图4 GBL信号通路与磷酸双组分系统交叉调控模型Fig.4 Crosstalk of A-factor regulatory cascade and twocomponent system PhoRP
5 脂酰前体合成途径
达托霉素合成过程中脂酰基前体的结构多样性是产生同系物杂质的根源,达托霉素合成起始于一个脂酰基转移蛋白,而脂酰基侧链不同则导致非目标产物的产生[19]。达托霉素的同系物A21978C1-3合成前体均来自支链脂肪酸,其产量远超达托霉素[49],严重影响了目标产物的质量。
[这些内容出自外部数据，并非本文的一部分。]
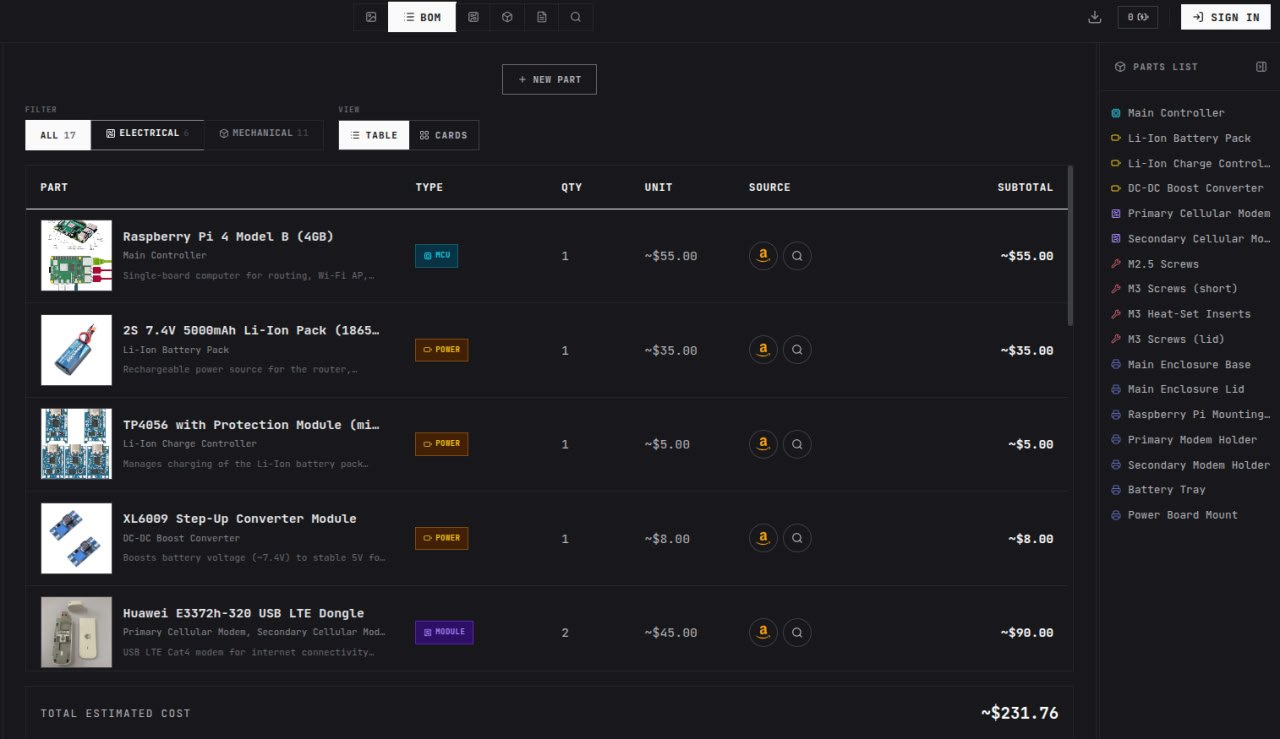Viewport: 1280px width, 739px height.
Task: Switch view to Cards layout
Action: [444, 135]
研究表明,bkdR是支链氨基酸转氨酶和支链α-酮酸脱氢酶复合体(BCDH complex)的合成基因簇bkdA1B1C1的簇内转录调控激活因子,其对自身有负调控作用,且加入达托霉素可以特异性消除BkdR 对自身启动子的结合,从而消除该反馈作用。Luo 等[50]研究发现,敲除bkdR不仅会消除同系物A21978C1-3,同时达托霉素也会消失,回补菌株产量部分回复,而高表达菌株则不会表现出高产;bkdR缺失株同时表现出气生菌丝发育提前与色素产生滞后现象,BkdR蛋白可响应氨基酸代谢、孢子形态发育以及菌丝的形态分化[51],说明bkdR是一个全局调控因子(图5)。因此,解析脂酰前体支链脂肪酸合成途径,可对同系物合成途径进行定向改造,有助于达托霉素的优质高产和后续纯化。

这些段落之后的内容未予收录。